## WHAT TO WORK ON
What is the number of lines below that hold "Juice"? Answer with that number only.

Source records
<<<<
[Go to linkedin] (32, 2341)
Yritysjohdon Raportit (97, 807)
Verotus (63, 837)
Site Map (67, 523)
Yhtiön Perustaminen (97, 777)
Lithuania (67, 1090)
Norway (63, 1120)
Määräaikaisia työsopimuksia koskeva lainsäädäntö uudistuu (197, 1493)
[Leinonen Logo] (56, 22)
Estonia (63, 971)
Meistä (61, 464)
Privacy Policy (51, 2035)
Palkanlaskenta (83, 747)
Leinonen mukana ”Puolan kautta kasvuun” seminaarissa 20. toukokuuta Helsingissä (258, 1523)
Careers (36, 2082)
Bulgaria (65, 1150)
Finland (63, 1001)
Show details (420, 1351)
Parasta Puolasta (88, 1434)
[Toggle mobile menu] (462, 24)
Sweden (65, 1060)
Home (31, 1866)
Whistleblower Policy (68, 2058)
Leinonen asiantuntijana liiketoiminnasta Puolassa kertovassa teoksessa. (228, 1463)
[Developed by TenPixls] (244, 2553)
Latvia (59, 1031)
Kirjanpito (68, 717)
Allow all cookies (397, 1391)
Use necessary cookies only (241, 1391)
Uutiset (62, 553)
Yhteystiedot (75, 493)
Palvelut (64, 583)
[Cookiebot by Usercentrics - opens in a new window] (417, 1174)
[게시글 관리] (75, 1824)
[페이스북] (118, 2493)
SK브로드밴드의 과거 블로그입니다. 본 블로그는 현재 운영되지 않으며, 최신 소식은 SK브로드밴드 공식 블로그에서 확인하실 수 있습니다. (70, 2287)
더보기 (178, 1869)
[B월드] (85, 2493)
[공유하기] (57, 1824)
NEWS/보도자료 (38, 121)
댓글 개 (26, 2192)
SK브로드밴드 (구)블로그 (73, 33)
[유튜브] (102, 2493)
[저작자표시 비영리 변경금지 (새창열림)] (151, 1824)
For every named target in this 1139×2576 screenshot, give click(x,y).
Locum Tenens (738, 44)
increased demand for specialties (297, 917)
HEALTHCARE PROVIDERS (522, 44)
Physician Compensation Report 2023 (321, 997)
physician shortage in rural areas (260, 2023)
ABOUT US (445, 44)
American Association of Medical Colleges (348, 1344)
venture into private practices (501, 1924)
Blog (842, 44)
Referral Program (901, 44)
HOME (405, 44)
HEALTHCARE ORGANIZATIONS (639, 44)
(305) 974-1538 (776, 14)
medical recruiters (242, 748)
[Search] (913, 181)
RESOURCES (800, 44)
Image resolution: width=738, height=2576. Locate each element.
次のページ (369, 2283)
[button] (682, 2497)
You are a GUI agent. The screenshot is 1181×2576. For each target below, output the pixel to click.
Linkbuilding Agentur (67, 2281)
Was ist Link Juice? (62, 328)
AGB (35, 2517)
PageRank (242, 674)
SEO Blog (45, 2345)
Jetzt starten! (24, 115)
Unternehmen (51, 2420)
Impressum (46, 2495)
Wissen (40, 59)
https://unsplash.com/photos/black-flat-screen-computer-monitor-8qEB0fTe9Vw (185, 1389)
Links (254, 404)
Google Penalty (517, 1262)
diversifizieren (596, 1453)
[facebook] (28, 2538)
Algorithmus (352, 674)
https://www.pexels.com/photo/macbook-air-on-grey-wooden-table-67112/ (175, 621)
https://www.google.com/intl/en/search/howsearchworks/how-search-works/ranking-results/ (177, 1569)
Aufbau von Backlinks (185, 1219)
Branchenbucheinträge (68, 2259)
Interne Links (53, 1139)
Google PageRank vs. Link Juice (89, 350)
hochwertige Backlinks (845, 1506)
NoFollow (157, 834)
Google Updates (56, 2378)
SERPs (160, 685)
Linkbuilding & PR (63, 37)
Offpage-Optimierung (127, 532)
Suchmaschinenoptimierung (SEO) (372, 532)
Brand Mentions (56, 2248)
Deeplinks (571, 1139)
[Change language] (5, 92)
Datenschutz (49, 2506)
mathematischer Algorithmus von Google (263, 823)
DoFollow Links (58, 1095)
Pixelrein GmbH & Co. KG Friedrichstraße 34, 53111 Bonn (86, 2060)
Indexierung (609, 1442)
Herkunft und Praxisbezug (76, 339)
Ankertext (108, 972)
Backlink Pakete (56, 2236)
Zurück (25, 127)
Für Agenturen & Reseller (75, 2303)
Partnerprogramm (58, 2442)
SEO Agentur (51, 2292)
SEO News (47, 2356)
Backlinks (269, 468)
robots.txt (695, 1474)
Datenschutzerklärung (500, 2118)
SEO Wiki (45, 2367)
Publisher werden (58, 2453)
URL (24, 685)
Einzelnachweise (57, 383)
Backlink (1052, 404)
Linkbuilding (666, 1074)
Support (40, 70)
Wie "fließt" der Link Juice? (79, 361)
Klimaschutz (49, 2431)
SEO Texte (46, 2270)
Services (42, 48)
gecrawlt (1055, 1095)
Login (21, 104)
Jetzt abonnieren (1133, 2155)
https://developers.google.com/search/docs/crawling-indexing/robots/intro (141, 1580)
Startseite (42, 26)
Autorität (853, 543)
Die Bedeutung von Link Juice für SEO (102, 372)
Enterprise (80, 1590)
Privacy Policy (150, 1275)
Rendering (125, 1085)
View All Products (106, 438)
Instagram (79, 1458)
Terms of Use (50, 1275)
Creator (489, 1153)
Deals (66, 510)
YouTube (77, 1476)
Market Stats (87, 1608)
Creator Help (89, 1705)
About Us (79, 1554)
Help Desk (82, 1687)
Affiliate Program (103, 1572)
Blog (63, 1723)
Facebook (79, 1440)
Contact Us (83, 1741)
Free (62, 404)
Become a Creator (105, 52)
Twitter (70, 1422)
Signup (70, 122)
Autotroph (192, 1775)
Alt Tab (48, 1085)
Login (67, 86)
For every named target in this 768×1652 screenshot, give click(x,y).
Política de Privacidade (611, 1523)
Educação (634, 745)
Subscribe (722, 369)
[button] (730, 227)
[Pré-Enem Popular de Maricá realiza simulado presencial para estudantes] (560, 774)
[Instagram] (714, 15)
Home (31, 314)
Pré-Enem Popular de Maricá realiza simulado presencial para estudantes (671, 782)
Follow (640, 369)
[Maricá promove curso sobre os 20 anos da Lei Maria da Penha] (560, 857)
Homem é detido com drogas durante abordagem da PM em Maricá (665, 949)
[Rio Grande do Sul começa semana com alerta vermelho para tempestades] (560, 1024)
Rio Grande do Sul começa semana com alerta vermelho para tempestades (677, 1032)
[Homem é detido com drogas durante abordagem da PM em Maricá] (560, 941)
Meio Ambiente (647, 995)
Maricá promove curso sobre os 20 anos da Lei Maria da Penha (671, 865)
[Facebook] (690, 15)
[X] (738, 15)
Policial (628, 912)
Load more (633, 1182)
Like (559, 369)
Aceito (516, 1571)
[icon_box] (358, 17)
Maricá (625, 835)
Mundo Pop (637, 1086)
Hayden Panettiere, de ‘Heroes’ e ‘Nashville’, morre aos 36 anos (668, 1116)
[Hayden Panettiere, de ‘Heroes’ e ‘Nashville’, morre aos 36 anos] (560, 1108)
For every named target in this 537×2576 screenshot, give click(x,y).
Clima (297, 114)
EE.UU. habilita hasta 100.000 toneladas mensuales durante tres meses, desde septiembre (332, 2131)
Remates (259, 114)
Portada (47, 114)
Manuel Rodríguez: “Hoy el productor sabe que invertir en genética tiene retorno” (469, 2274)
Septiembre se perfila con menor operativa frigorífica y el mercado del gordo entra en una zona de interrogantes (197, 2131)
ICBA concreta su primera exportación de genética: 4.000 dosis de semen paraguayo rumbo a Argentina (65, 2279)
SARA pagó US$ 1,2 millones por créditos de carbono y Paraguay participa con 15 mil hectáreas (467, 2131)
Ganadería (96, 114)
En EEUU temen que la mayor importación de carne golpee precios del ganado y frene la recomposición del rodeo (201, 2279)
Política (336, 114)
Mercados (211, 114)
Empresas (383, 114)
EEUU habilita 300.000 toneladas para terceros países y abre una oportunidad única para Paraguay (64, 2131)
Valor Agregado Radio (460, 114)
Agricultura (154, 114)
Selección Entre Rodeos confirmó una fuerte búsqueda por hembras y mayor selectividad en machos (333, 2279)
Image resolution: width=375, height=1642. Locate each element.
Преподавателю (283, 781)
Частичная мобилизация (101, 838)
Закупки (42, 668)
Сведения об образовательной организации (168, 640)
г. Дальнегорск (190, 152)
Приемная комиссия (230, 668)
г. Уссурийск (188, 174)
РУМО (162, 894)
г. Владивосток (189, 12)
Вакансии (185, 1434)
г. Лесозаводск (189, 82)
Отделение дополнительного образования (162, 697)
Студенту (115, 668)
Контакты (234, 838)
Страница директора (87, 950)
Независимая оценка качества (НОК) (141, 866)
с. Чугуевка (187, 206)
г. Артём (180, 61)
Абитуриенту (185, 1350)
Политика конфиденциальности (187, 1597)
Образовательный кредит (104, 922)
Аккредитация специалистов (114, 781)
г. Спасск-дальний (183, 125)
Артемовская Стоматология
>>>>
## FINISHED EXERCISE
4